» **Available records**
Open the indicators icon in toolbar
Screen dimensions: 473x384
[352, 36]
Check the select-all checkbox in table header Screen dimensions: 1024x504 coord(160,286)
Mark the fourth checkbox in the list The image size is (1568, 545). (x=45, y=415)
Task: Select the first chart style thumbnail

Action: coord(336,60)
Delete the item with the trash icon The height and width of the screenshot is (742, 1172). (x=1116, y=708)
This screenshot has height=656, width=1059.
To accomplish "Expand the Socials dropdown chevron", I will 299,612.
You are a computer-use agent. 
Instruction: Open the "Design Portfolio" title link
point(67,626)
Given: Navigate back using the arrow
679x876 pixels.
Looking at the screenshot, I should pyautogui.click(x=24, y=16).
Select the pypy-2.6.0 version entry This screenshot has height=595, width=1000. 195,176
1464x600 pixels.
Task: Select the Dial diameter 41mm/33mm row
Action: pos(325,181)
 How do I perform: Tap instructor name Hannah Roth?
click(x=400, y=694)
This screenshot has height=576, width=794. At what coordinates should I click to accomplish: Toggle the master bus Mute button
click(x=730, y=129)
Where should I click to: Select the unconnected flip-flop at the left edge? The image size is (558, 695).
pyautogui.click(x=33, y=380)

» **What to produce**
Each line of the listing has to be repeated exactly in the reply.

» **Result of the exercise**
Open the indicators icon in toolbar
Screen dimensions: 473x384
[352, 36]
Check the select-all checkbox in table header Screen dimensions: 1024x504 coord(160,286)
Mark the fourth checkbox in the list The image size is (1568, 545). (x=45, y=415)
Task: Select the first chart style thumbnail

Action: coord(336,60)
Delete the item with the trash icon The height and width of the screenshot is (742, 1172). (x=1116, y=708)
This screenshot has height=656, width=1059.
To accomplish "Expand the Socials dropdown chevron", I will 299,612.
You are a computer-use agent. 
Instruction: Open the "Design Portfolio" title link
point(67,626)
Given: Navigate back using the arrow
679x876 pixels.
Looking at the screenshot, I should pyautogui.click(x=24, y=16).
Select the pypy-2.6.0 version entry This screenshot has height=595, width=1000. 195,176
1464x600 pixels.
Task: Select the Dial diameter 41mm/33mm row
Action: pos(325,181)
 How do I perform: Tap instructor name Hannah Roth?
click(x=400, y=694)
This screenshot has height=576, width=794. At what coordinates should I click to accomplish: Toggle the master bus Mute button
click(x=730, y=129)
Where should I click to: Select the unconnected flip-flop at the left edge? The image size is (558, 695).
pyautogui.click(x=33, y=380)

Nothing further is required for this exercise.